A few metres from her small apartment in the Oratory of Saint Lawrence in Palermo, where her mother was a housekeeper, one of the most notorious art thefts in history was taking place, as a Caravaggio that had hung for more than three centuries above the altar was cut out of its frame.

Fifty years have passed since 17 October 1969, but Michelangelo Merisi da Caravaggio’s Nativity with St Francis and St Lawrence remains one of the world’s most sought-after works of stolen art.

Lampone was 15 at the time and living with her mother, Maria Gelfo, and her aunt in the church. “My mother and aunt were the first to arrive on the scene,” she said. “They were wailing and screaming.

“I fell out of my bed and ran to the altar of the church where the painting was hanging and that now was missing. We spent the next days mourning over that loss. They hadn’t stolen a painting; they had kidnapped a member of my family.”

Back then in Palermo, only one organisation had the power to steal such a treasure: the Sicilian mafia.

In a video interview filmed in 2001 but locked in a drawer and revealed last month exclusively to the Guardian, the parish priest of the oratory, Rocco Benedetto, said the painting was in the home of a powerful mafia boss who had sliced off a piece of the canvas in order to convince the Catholic church to come to the negotiating table for its return, contacting him twice by letter.

Lampone has confirmed Benedetto’s statements. “I recall that the parish priest told my mother that he had been contacted by the thieves to make a deal,” she said.

According to Benedetto, the painting was in the home of the mafia boss Gaetano Badalamenti, who at the time was one of the most powerful mobsters in Sicily, running a $1.65bn (£1.3bn) heroin trafficking network to the US.

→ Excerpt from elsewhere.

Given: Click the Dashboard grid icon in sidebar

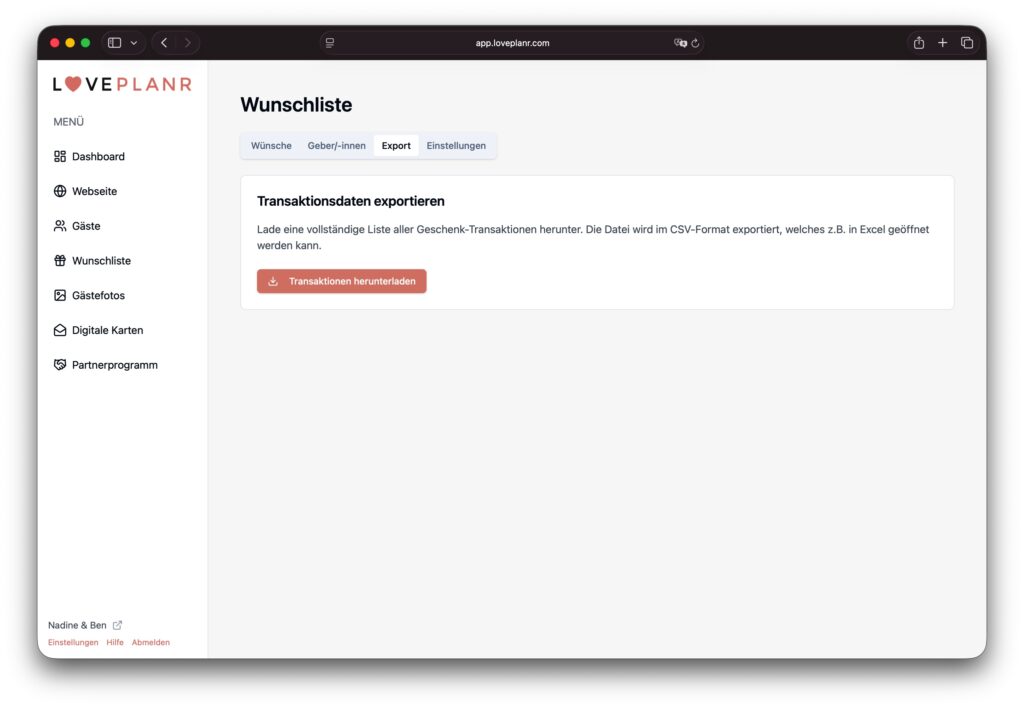Looking at the screenshot, I should (60, 157).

Benedetto informed the police of the letters and the piece of canvas, but the files of his statements seem to have vanished.

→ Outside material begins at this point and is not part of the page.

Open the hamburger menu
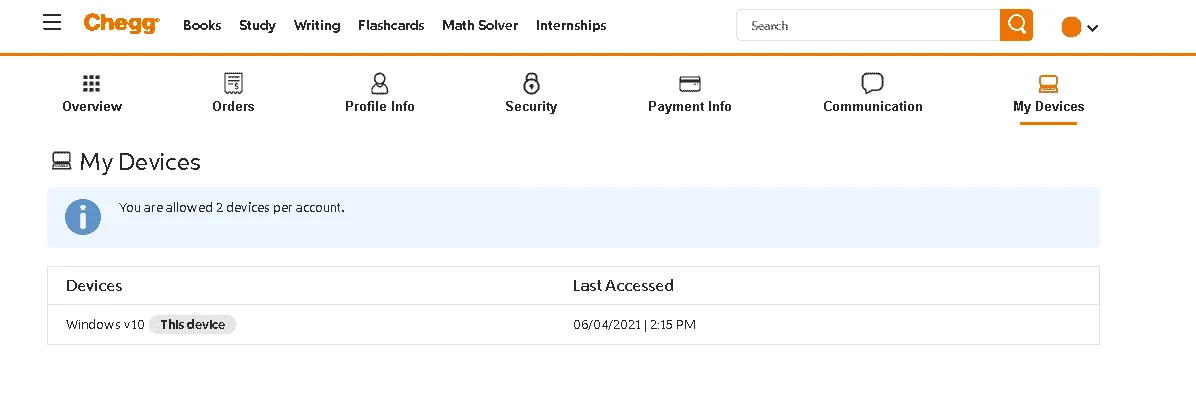 (x=52, y=23)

A month ago, Sicilian investigators questioned Lampone. “I asked the police whether my mother’s formal statements were still in the police archives. She had been questioned dozens of times, but I was told that her files had disappeared,” she said.

Investigators are racing against time. Many suspects and witnesses of the crime are deceased, including Badalamenti, who died in 2004, and Benedetto, who died in 2013. Lampone’s mother passed away two years after the theft.

In the weeks preceding it, Lampone recalls her mother requesting greater security for a window in the church after several suspicious individuals had asked her to let them in so they could admire the painting.

“My mother was alerted, and she asked the Vatican Curia to secure a window in the oratory that was accessible from the street where the Caravaggio was displayed. But the Curia said that there was no need follow through,” she said.

It was precisely from that window that the thieves entered the church on a rainy night 50 years ago.

Hopes of solving the mystery behind the Nativity, the one and only painting signed by Caravaggio, were reignited in June last year after Italian investigators announced Gaetano Grado, a mafia informant, said Badalamenti had been put in touch with an art dealer in Switzerland.

Prosecutors are now looking to Switzerland, where new witnesses might hold the ultimate secret of one of the greatest mysteries in art history. The foremost question is whether the painting is in a good condition, even if the evidence strongly suggests otherwise.

In 1989, another mafia informant named Francesco “Mozzarella” Marino Mannoia revealed to the magistrate Giovanni Falcone that he had stolen the Caravaggio, rolling up the canvas to smuggle it out of the church. Lampone recalls a rug was also stolen that night, which was likely used by the thieves to roll up the canvas and protect it from the rain.

“That decision proved fatal,” said Maurizio Ortolan, a police officer who was present during Mannoia’s interrogation, since paint, hardened over centuries, easily cracks.

“Mannoia said that when they opened the canvas, the paint had partially disintegrated.”

Michele Cuppone, an expert on the missing Caravaggio, said: “Rolling up from the inside a canvas from the 1600s is one of the worst mistakes one can make.

“There have been other cases of stolen paintings that had been rolled up. When rediscovered, they were marred with deep horizontal cracks the entire length of the canvas.”